But when Jakes’ father got sick, the world tilted on its axis, and childhood all but disappeared. The family traveled back and forth to Cleveland, Ohio—a five-hour trek so his father could receive treatment—twice a week for years while his mother struggled to hold down a job.
“I had to be self-sustaining,” Jakes says. As a child, Jakes learned to take care of himself. He was the one who got himself up in the morning, went to school, cooked and watched over the house. He even had to help his father with some of his business affairs. “So I wasn’t like a normal kid. I really never had a childhood.”
Over the next six years, Jakes learned to help as much as he could. He cleaned up after his father, shaved him and ran his dialysis machine.
Watching his father suffer and weaken had a life-altering impact on the boy who would grow into one of the world’s most impactful faith leaders as a man.

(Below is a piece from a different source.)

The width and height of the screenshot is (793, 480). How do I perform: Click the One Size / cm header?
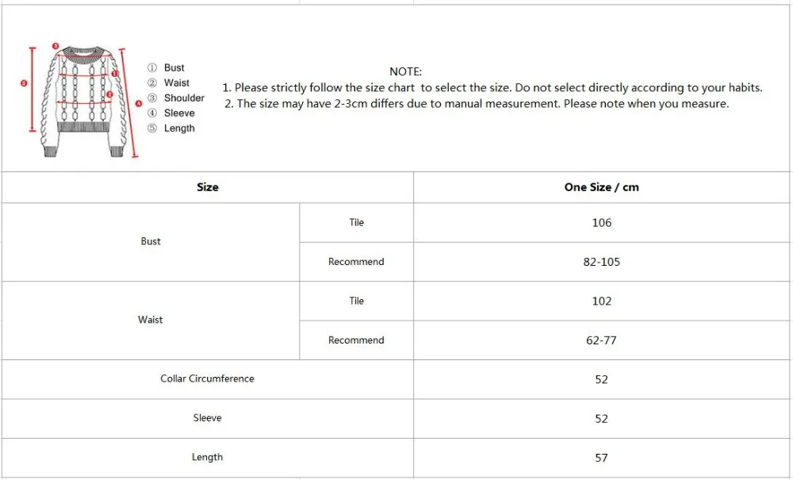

One of the common threads Jakes weaves through his sermons is the idea that, as he says, “The blessing is in the breaking.” He believes that the trials of life—the struggle, trauma, disappointment and pain—become the tools we need to build greatness. He believes the most successful people are often the ones who have been the most broken.
When Jakes was 16, his father died of renal failure.
“Had he not gotten sick, I might not be responsible,” he says. “I might be sitting under a bridge, smoking a joint…. Had my father lived, I might not have been me.”
More Than a Preacher
Today Jakes is the bishop of The Potter’s House, a 30,000-plus-member church headquartered in Dallas, and another large congregation in Denver.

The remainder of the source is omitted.